The compressed base layer bit stream is also decompressed at 430 in the video encoder 415 and compared with the original picture F₀ at 440 to produce a difference signal 450. This difference signal is compressed at 460 and transmitted as the enhancement layer bit stream at a rate r₂ kbps. This enhancement layer bit stream is decompressed at 470 in the video decoder 425 to produce the enhancement layer picture F₀' ' which is added to the reconstructed base layer picture F₀' at 480 to produce the final reconstructed picture F₀ ^'" .

In accordance with the preferred embodiment of the present invention, the compression function 460 in the video encoder 415 has been adapted to enable one or more intra- coded macroblocks, to replace inter-coded macroblocks in one or more of the enhancement layer bit-streams.

Furthermore, the decompression function 470 in the video decoder 425 has been adapted to recognise the location (s) of the incorporated intra-coded macroblocks in the enhancement layer bit-stream, when it would ordinarily expect inter-coded macroblocks. The decompression function 470 is able to do this in response to signalling information within the bit-stream of the video signal received from the video encoder 415, preferably in the MB header .

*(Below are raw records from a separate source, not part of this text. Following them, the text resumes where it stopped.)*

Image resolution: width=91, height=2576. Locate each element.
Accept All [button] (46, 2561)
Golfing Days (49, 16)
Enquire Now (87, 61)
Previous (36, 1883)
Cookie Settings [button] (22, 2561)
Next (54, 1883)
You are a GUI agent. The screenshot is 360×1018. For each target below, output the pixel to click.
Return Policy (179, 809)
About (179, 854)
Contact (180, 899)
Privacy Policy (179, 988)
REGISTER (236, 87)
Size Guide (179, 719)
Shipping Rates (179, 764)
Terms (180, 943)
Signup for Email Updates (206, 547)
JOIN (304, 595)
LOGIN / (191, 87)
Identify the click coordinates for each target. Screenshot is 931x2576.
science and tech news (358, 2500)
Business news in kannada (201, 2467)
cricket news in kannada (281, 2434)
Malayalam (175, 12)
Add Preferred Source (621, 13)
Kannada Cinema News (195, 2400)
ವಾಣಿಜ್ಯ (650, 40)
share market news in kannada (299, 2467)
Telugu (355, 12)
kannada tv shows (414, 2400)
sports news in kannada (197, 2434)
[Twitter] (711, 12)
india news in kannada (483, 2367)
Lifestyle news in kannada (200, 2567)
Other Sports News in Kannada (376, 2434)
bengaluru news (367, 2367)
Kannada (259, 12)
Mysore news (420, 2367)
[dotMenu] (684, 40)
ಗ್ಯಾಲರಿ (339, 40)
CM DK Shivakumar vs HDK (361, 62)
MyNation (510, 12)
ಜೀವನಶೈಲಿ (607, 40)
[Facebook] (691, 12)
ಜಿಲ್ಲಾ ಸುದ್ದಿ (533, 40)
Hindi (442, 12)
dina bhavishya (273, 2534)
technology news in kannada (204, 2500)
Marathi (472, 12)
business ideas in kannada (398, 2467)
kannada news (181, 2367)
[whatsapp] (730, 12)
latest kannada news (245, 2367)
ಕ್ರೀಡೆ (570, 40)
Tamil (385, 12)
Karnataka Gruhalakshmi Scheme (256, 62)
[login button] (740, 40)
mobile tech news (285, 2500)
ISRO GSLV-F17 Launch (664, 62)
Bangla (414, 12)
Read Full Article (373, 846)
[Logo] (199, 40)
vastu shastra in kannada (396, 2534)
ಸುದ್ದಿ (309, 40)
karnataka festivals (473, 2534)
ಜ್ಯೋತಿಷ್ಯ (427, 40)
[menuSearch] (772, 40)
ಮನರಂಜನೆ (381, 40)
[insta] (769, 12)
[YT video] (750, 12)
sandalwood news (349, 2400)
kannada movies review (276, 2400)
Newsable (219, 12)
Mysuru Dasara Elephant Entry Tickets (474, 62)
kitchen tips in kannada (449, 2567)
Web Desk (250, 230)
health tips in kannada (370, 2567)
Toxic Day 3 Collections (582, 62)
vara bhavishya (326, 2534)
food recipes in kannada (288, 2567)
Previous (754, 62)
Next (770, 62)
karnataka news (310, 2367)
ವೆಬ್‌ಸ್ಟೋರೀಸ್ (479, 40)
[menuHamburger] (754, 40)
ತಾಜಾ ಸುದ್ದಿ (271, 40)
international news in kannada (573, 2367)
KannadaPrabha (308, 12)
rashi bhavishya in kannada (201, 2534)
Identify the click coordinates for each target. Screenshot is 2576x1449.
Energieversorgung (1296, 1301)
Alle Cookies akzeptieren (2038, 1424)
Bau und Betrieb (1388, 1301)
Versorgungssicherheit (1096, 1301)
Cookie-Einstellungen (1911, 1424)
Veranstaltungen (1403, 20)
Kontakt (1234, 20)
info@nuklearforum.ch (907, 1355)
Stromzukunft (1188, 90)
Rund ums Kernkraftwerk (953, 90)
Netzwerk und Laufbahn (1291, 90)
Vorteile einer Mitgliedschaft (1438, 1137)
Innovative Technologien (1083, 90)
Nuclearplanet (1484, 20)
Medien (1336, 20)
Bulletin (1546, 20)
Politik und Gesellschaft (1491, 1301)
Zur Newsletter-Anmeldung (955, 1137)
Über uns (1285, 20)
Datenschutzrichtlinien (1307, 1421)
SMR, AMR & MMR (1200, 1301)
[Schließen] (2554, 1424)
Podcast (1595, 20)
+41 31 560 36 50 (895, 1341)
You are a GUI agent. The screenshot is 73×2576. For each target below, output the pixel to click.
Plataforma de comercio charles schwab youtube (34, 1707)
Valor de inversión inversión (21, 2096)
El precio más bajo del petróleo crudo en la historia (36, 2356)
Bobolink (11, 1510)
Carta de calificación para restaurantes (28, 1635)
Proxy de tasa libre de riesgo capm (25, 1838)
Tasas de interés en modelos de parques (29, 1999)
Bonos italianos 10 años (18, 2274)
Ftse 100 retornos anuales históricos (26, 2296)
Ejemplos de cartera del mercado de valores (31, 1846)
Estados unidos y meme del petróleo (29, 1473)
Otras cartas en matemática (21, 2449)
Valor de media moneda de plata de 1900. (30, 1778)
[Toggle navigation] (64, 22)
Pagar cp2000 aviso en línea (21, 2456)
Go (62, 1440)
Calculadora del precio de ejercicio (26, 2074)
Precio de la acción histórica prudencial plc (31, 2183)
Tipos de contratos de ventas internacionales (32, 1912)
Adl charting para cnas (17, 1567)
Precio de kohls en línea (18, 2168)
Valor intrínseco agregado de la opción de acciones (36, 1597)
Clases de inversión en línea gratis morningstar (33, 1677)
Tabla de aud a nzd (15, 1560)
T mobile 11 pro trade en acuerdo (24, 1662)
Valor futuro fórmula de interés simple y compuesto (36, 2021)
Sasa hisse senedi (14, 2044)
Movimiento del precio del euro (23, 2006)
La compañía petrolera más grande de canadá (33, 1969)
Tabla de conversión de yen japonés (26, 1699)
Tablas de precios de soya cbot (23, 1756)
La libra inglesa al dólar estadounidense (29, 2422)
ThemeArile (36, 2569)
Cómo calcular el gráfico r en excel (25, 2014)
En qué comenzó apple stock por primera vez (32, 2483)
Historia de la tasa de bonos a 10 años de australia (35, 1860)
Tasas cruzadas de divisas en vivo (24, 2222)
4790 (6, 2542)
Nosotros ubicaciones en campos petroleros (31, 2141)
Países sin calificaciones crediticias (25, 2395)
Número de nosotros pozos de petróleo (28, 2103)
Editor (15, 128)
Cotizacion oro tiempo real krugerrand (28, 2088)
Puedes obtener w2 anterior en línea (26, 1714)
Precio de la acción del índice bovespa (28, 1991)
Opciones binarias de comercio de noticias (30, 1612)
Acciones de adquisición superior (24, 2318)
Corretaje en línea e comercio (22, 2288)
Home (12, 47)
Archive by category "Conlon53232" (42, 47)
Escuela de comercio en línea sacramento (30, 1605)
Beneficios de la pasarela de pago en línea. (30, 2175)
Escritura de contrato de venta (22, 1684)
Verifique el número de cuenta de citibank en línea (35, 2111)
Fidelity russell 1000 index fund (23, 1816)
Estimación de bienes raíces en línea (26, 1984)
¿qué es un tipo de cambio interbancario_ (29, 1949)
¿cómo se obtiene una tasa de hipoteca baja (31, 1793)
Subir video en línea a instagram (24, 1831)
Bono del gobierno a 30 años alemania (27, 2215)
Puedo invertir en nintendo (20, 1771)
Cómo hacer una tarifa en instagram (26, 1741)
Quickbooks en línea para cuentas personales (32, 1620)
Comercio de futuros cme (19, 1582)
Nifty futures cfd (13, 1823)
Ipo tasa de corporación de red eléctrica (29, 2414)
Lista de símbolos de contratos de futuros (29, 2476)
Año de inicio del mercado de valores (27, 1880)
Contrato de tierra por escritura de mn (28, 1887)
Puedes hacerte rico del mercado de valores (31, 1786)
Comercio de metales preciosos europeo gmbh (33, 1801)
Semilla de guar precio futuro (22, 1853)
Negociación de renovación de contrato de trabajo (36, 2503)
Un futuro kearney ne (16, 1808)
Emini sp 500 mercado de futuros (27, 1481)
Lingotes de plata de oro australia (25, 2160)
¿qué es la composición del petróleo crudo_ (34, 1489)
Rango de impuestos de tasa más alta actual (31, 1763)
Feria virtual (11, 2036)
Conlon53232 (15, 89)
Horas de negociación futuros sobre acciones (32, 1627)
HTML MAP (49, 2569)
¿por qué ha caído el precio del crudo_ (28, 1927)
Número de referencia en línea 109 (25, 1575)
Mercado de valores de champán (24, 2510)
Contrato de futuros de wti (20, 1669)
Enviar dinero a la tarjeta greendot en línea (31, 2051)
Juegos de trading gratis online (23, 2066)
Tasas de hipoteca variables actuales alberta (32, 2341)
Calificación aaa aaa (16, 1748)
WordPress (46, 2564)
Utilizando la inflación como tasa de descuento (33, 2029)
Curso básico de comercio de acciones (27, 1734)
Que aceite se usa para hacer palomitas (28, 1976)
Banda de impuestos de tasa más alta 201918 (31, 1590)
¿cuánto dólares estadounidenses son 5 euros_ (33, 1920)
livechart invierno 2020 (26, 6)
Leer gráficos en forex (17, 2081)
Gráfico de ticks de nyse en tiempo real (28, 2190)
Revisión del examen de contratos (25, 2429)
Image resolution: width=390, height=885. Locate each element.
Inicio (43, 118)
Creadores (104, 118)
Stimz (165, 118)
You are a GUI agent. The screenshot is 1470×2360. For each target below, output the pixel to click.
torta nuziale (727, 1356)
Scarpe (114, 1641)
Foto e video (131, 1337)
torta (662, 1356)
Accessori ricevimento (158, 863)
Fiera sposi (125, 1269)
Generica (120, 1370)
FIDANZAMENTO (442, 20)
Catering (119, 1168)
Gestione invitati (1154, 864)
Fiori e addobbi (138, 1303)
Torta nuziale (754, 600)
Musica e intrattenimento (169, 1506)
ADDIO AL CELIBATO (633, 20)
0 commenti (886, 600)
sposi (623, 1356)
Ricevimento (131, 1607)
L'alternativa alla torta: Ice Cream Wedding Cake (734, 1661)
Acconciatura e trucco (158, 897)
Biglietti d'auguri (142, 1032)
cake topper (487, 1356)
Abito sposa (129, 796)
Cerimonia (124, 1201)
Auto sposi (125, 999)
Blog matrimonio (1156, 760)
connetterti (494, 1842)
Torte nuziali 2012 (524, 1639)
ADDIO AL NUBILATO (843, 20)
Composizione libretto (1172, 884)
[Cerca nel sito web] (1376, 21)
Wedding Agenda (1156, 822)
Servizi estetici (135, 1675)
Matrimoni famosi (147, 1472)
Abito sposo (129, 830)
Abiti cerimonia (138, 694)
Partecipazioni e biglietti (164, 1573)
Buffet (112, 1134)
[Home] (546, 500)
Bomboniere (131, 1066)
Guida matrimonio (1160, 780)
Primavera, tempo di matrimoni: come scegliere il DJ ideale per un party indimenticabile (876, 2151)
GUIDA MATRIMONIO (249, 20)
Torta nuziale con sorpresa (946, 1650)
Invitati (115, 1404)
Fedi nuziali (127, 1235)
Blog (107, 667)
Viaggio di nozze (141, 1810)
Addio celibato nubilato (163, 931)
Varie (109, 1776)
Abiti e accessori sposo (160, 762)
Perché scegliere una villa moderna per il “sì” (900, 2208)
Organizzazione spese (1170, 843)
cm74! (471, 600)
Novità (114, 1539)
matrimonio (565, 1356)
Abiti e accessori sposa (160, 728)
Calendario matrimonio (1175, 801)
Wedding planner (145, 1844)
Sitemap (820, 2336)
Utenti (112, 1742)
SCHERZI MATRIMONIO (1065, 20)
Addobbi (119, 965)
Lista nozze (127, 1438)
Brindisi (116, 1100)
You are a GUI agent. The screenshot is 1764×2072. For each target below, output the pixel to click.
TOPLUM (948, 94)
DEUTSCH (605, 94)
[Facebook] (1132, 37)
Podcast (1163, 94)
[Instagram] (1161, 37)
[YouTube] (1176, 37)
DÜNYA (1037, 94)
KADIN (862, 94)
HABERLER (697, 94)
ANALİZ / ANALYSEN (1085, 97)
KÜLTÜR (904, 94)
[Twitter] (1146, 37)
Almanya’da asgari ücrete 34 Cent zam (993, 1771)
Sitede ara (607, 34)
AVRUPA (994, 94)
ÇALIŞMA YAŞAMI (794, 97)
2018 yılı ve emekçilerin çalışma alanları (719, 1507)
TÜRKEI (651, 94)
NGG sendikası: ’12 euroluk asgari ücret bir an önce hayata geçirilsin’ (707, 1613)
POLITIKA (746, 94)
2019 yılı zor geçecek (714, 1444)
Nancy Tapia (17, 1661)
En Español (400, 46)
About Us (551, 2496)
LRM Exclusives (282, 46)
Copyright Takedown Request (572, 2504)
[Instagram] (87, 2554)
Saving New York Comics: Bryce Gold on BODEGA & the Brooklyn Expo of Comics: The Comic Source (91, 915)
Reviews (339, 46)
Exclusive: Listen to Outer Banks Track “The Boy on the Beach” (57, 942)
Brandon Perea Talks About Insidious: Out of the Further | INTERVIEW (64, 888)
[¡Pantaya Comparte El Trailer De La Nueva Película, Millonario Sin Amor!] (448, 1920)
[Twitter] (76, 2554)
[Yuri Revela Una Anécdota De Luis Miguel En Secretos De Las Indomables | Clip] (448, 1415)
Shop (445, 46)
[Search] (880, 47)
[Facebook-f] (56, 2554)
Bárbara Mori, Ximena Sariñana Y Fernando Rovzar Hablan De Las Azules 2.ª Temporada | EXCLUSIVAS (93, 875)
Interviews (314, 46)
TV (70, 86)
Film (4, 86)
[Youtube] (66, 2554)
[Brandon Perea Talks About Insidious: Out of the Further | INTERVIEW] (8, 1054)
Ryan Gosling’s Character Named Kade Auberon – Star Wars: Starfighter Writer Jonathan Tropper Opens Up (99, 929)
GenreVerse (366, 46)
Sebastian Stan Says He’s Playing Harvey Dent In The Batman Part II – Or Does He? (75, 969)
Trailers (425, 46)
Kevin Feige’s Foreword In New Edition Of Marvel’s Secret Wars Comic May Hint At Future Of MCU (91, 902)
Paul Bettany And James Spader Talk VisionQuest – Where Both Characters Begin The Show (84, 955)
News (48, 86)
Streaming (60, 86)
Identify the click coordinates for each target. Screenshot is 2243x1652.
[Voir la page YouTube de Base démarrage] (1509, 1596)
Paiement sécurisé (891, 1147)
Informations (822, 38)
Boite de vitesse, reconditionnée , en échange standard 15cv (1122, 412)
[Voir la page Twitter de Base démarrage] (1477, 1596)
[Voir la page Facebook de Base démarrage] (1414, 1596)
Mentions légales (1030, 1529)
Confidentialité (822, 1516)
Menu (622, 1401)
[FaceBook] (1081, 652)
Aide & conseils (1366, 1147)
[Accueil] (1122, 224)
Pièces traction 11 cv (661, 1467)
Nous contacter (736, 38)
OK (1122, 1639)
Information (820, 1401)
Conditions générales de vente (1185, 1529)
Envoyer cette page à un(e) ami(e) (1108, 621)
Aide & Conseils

In accordance with the preferred embodiment of the present invention, the decision on which macroblocks are selected for periodically intra-coding is preferably made in response to a number of parameters, - for example radio signal strength indication (RSSI) measurements in the area of the video communication unit . The video encoder has been adapted to interpret feedback information, such as RSSI information or received error rates, transmitted from the video decoder 425 on a return channel 490. The return channel 490 may comprise any feedback device, for example one supporting RTCP.

The video encoder 415 then utilises this information in determining which enhancement layer inter-coded MBs to replace with intra-coded MBs in the encoded video sequence. The use of such incorporated intra-coded macroblocks in the enhancement layer bit-stream is further described with regard to the flowchart of FIG 5.

Referring now to FIG. 5, a flowchart 500 illustrates the preferred method for deciding which macroblock (MB) frames are to be replaced with intra-coded frames in a substantially periodic manner.

A 'FrequencyThreshold' parameter is used to control the periodicity of the forced intra-coded MB frames. It is within the contemplation of the present invention that the FrequencyThreshold parameter may be user defined, via an input port of the communication device. Alternatively, the FrequencyThreshold parameter may be fixed, for example by setting the parameter value to be ^λ132' during manufacture similar to the H.263 standard.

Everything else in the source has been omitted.